Donner du sens à sa vie, est la quête incessante d'Alexandre. Donner un sens à ce que l'on réalise, faire renaître ce que nos avons de plus profond en nous, de plus intime, n'est-ce pas faire revivre notre
nature humaine.
Avec qui Alexandre va-t-il pouvoir appréhender ces questions fondamentales ? Si la porte de son père est toujours ouverte, les options qui lui imposent, ne sont pas acceptables. La volonté des parents de restituer à ses soeurs ce qu'Alexandre va recevoir est loin d'être un marché sans risques.
Quel projet va t-il suivre, comment se recentrer vers la nature
Abandonner la culture des anciens, comme le Safran, pour l'hypothétique rentabilité de l'élevage en batterie, ce sera non.
C'est auprès d'un voisin que le jeune Alexandre va comprendre au fil des années les raisons des conflits qui se déroulaient autour des fermes du Larzac. le père Crayssac plongeant dans sa colère lui ouvrira les yeux sur les conséquences de la construction d'une autoroute Paris Toulouse.
Dès la première page Alexandre murmure à lui même, "pour la première fois qu'il se retrouvait seul à la ferme". Seul face à ses choix, malgré Constanze cette jeune femme qui ne cesse d'être en voyage et semble vivre à côté d'elle-même.
Être éleveur ce sera très difficile, et pour un jeune de Gourdon (46) encore plus difficile N'appelez pas les philosophe ou les bienheureux, ils vous diront « jeûnez » ou lâchez prise !
"Chaque vie se tient à l'écart de ce qu'elle aurait pu être mais il ne regrettait rien", page 9. Il garde en lui les parfums du safran, de la menthe et du patchouli comme une trace ineffable du passage de Constanze.

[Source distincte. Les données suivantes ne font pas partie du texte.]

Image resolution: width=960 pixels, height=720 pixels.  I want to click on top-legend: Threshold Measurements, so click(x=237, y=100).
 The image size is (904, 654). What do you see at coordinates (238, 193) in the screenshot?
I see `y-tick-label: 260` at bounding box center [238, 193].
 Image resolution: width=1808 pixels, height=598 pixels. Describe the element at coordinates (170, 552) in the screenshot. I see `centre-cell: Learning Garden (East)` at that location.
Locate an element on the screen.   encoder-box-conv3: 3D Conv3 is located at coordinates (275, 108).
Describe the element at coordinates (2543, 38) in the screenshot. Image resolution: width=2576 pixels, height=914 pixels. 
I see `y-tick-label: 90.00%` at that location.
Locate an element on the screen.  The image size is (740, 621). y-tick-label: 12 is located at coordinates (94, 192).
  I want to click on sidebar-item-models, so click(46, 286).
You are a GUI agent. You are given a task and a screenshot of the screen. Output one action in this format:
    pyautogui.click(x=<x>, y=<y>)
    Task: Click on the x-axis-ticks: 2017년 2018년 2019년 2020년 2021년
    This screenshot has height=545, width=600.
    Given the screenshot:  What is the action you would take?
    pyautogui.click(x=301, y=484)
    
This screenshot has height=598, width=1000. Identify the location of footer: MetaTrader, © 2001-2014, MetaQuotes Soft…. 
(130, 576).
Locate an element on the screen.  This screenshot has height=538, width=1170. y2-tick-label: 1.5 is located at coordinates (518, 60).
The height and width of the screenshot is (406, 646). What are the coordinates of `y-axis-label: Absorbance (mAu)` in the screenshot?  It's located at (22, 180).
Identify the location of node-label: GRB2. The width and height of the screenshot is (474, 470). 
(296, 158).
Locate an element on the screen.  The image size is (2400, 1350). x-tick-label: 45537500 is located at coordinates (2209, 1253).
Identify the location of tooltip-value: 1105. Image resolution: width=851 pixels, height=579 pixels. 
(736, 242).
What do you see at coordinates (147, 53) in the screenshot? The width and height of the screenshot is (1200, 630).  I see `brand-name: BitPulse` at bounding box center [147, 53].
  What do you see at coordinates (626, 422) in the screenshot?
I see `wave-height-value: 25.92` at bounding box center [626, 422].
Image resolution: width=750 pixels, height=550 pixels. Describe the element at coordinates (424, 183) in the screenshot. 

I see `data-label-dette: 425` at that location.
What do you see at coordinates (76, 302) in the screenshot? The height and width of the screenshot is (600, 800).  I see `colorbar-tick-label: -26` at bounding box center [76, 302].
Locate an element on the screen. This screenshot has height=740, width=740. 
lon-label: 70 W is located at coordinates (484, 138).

Serge Joncour nous offre aussi, au delà de l'émerveillement qu'il insuffle à ses personnages des subtilités romanesques insolites. Il joue avec des moments de complicité comme ceux passés avec le vieux Crayssac, quand celui-ci montre à Alexandre son trésor. Une confidence bien plus qu'un vrai lingot, un savoir qui donne du bonheur.
Quelle trouvaille de perdre 3 feuillets soit 9 pages et de les disperser dans les pages du livre à des dates inexactes.
C'est tout l'art humoristique et romanesque de Serge Joncour.